> [The tasks]:
A. According to the SPARK-57469 issue update, since which Spark version has ANSI mode been the default?
B. Please turn the paragraph of the SPARK-57469 issue update that begins "SPARK-57323 added explicit" into a short bulleted list that keeps its main facts.

[ 
https://issues.apache.org/jira/browse/SPARK-57469?page=com.atlassian.jira.plugin.system.issuetabpanels:all-tabpanel
 ]

Max Gekk updated SPARK-57469:
-----------------------------
    Description: 
h2. Background

SPARK-57323 added explicit {{CAST}} support between {{DATE}} and the 
nanosecond-precision
timestamp types {{TIMESTAMP_NTZ(p)}} / {{TIMESTAMP_LTZ(p)}} (p = 7..9). The 
date field
extraction functions ({{year}}, {{month}}, {{day}}/{{dayofmonth}}, {{quarter}},
{{dayofyear}}, {{dayofweek}}, {{weekday}}, {{weekofyear}}, {{yearofweek}}) all 
extend
{{GetDateField}}, which declares {{inputTypes = Seq(DateType)}} and relies on 
implicit type
coercion to cast a timestamp argument to {{DATE}}.

h2. Problem

These functions do not work on nanosecond-precision timestamps in ANSI mode 
(the default
since Spark 4.0). For example:

{code:sql}
SET spark.sql.timestampNanosTypes.enabled=true;
SELECT year(TIMESTAMP_NTZ '2020-01-01 12:30:15.123456789'::timestamp_ntz(9));
{code}

fails analysis with a {{DATATYPE_MISMATCH}} error.

> [Recorded data]:
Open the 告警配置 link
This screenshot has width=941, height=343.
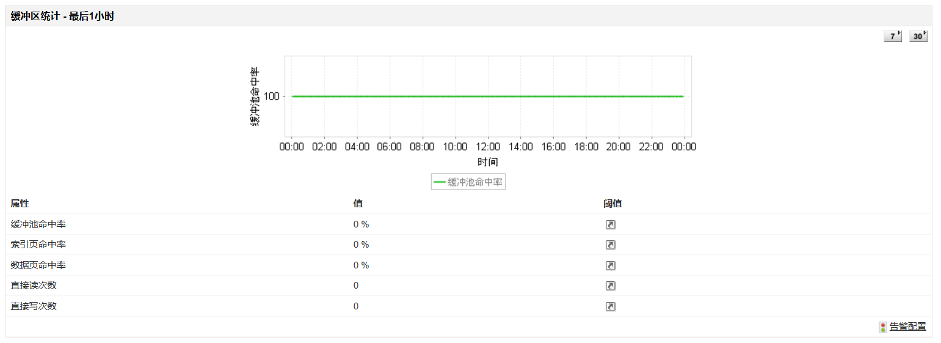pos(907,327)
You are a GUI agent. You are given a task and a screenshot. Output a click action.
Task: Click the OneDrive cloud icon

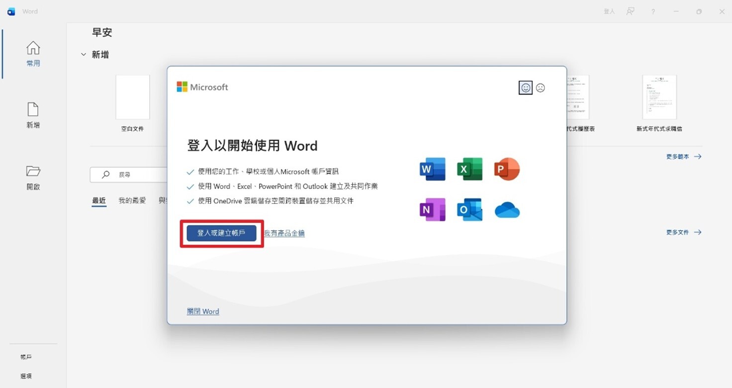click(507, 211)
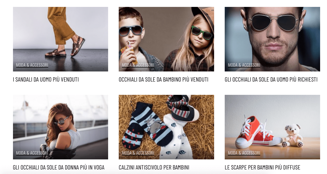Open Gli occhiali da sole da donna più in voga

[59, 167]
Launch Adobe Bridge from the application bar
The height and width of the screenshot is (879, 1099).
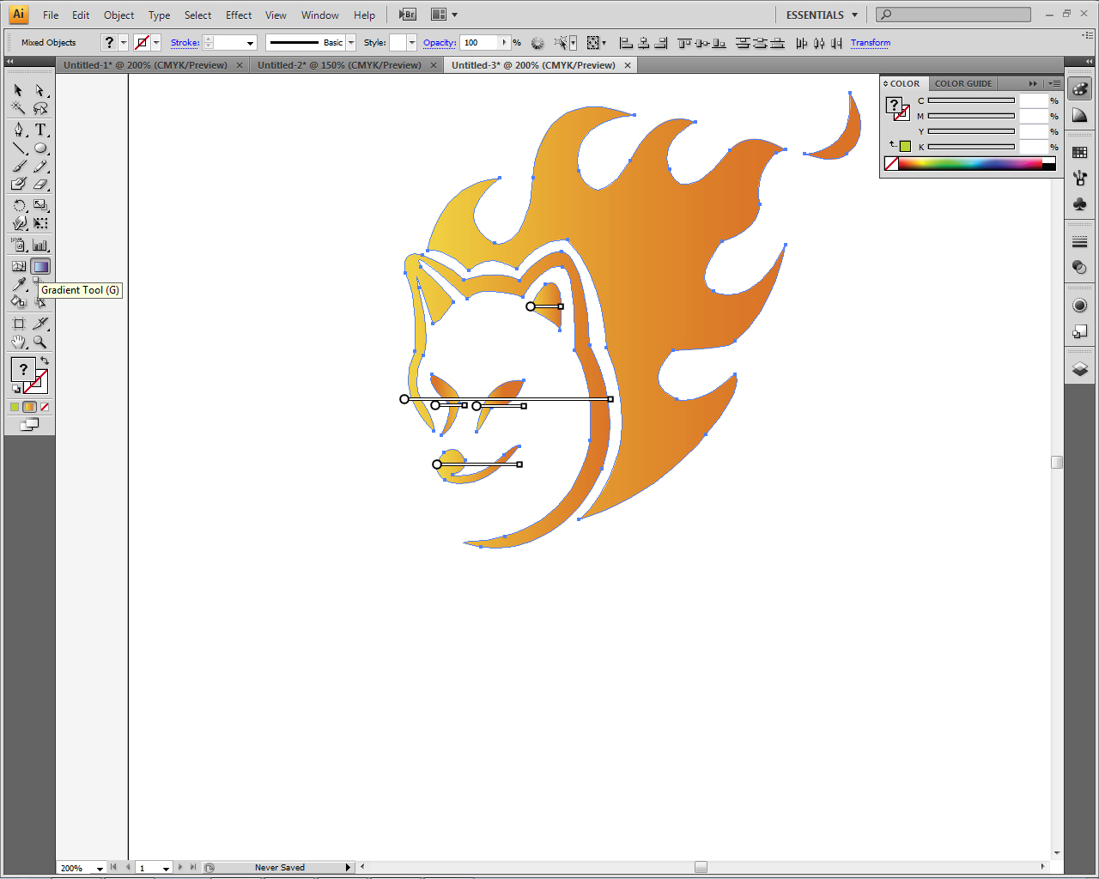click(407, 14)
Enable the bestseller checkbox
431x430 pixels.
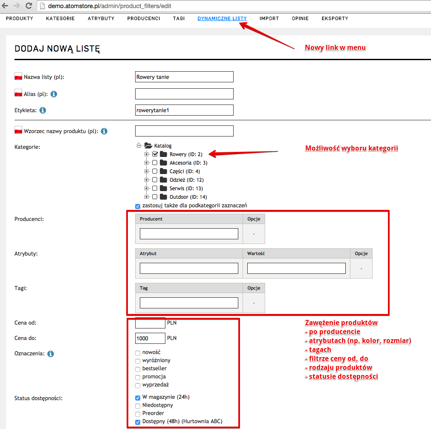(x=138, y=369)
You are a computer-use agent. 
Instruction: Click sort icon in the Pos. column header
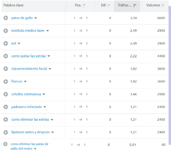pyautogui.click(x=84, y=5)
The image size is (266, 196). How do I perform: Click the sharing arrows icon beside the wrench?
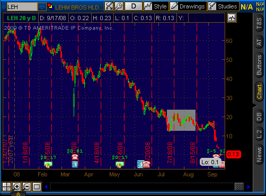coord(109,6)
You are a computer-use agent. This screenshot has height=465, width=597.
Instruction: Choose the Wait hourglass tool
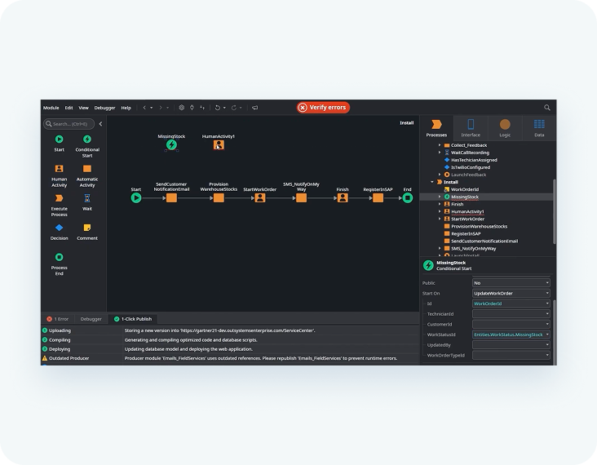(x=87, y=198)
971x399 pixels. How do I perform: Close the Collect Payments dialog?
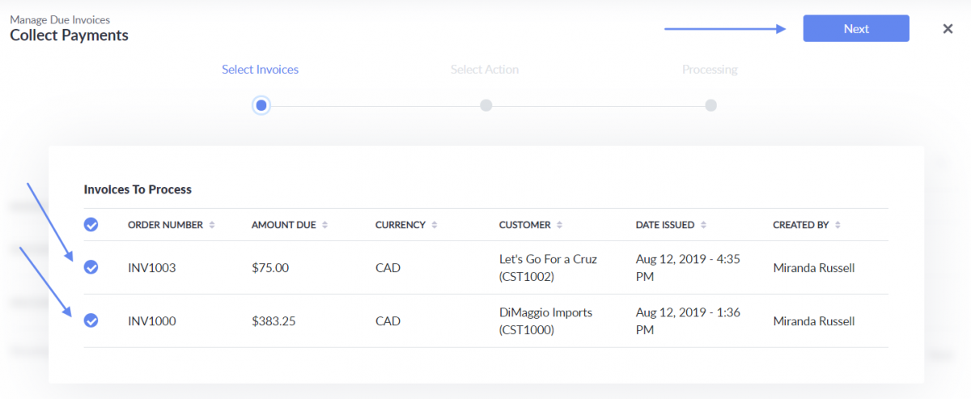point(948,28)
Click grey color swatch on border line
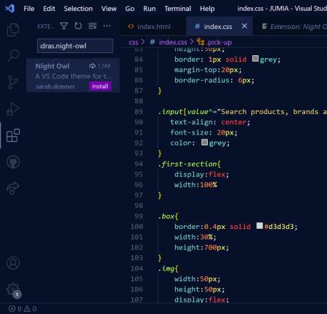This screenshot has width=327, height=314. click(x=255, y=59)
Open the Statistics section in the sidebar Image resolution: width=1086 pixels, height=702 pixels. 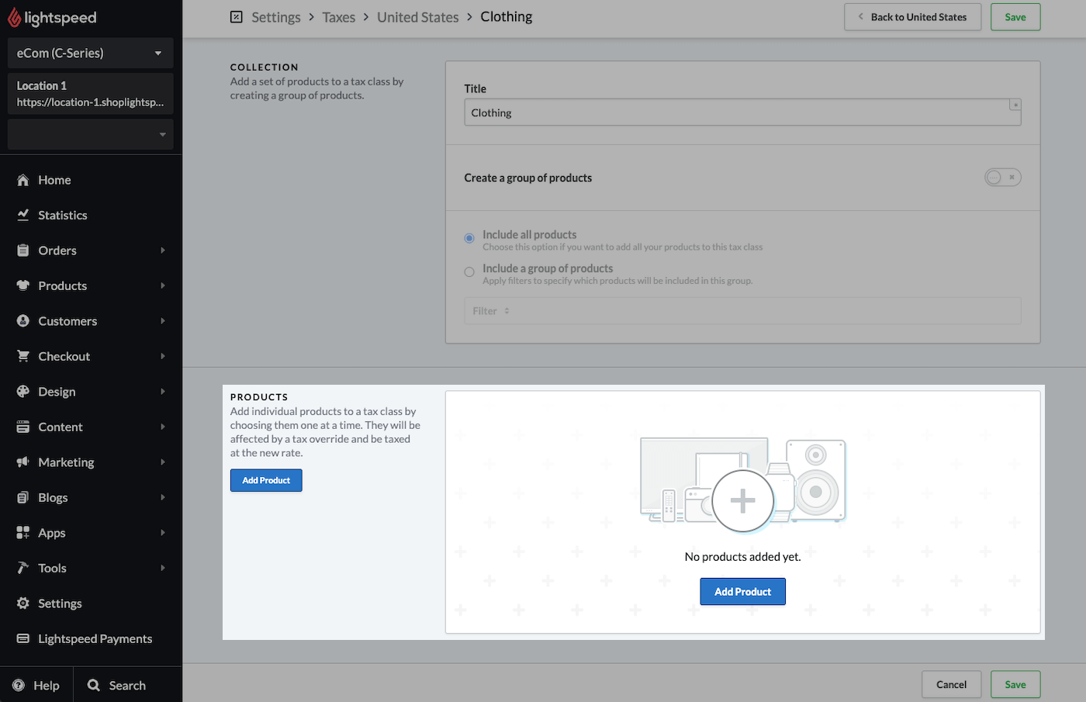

> [Solutions to the exercise]:
A. Spark 4.0.

B.
- SPARK-57323 added explicit CAST support between DATE and the nanosecond-precision timestamp types TIMESTAMP_NTZ(p) / TIMESTAMP_LTZ(p), with p = 7..9.
- The date field extraction functions (year, month, day/dayofmonth, quarter, dayofyear, dayofweek, weekday, weekofyear, yearofweek) all extend GetDateField.
- GetDateField declares inputTypes = Seq(DateType) and relies on implicit type coercion to cast a timestamp argument to DATE.